PROVIDED TEXT:
# Segmenting and Clustering Neighborhoods in Toronto

In this assignment, you will be required to explore, segment, and cluster the neighborhoods in the city of Toronto. However, unlike New York, the neighborhood data is not readily available on the internet. What is interesting about the field of data science is that each project can be challenging in its unique way, so you need to learn to be agile and refine the skill to learn new libraries and tools quickly depending on the project.

For the Toronto neighborhood data, a Wikipedia page exists that has all the information we need to explore and cluster the neighborhoods in Toronto. You will be required to scrape the Wikipedia page and wrangle the data, clean it, and then read it into a pandas dataframe so that it is in a structured format like the New York dataset.

Once the data is in a structured format, you can replicate the analysis that we did to the New York City dataset to explore and cluster the neighborhoods in the city of Toronto.

Your submission will be a link to your Jupyter Notebook on your Github repository.

RECORDED INFORMATION:
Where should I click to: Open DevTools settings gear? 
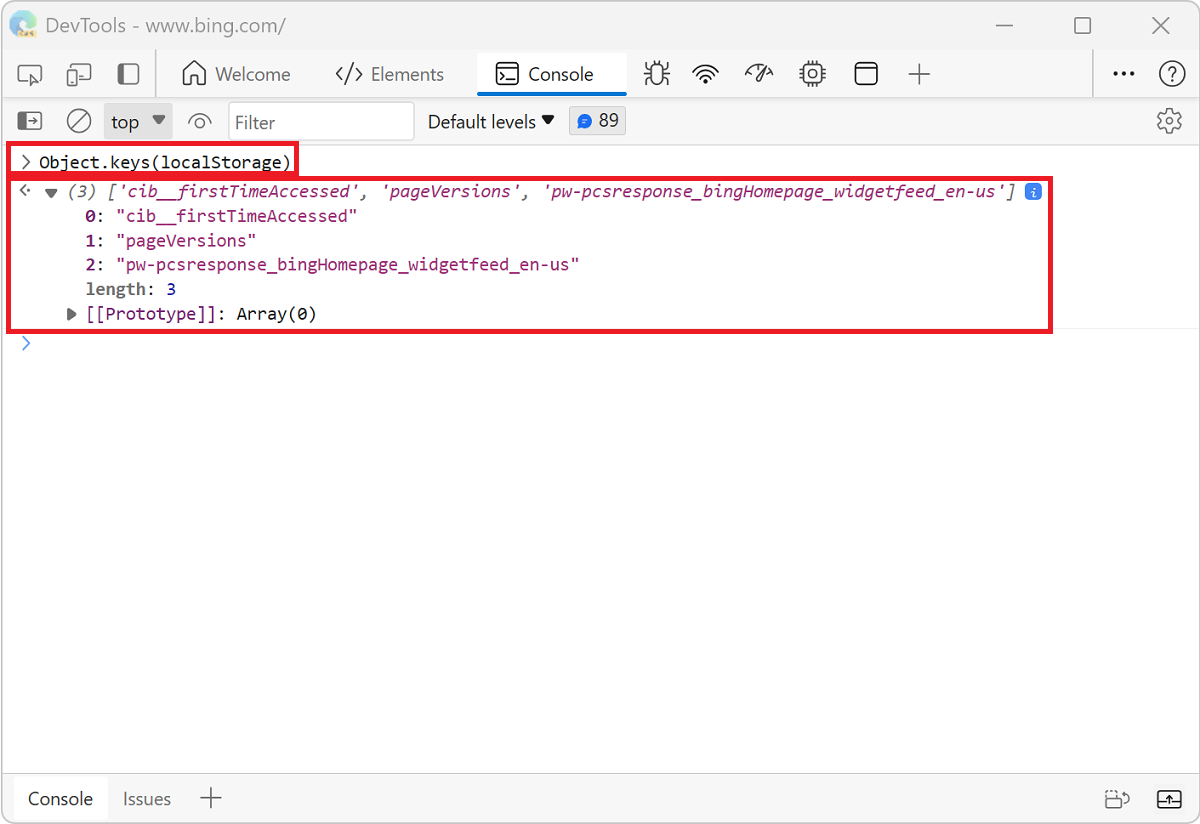[1168, 120]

STATED TASK 1:
In the Toronto neighborhood clustering assignment, what should the submission be?
STATED TASK 2:
Extend the Toronto neighborhood clustering assignment, picking up after its final sentence.

FINAL ANSWER 1:
A link to your Jupyter Notebook on your Github repository.

FINAL ANSWER 2:
In [163]:
import pandas as pd
import numpy as np


Read in the data from Wikipedia using the pd.read_html helper from the Pandas library



In [164]:
df = pd.read_html("https://en.wikipedia.org/wiki/List_of_postal_codes_of_Canada:_M")[0]

### Data Cleaning and Preprocessing
In this section we are going to clean and prepare the data using the following guidelines

1. Rename the Postcode column to PostalCode
2. Remove all rows with unassigned Boroughs
3. Aggregate data so that Neightborhoods sharing more than one postal code are grouped in a comma separated value format
4. Upate the value of unassigned Neighbourhoods with the value of the Borough

In [169]:
#1. Rename column
df.rename(columns={'Postcode': 'PostalCode'}, inplace=True)

In [None]:
#2. Filter out unassigned boroughs
filtered_data = df[df['Borough' ] != 'Not assigned'].reset_index(drop=True)
   
#3. Group by postal code to show neighborhoods sharing same postal code
groups = filtered_data.groupby(['PostalCode', 'Borough'], as_index=False).agg(lambda x: ','.join(x))

#4. Update any neighborhoods that are unassigned and give them the name of the borough
groups.loc[groups['Neighbourhood'] == 'Not assigned', ['Neighbourhood']] = groups['Borough']
# groups.loc[matching row, [columns] = values

groups

Show the shape of the cleaned data set

In [167]:
groups.shape

(103, 3)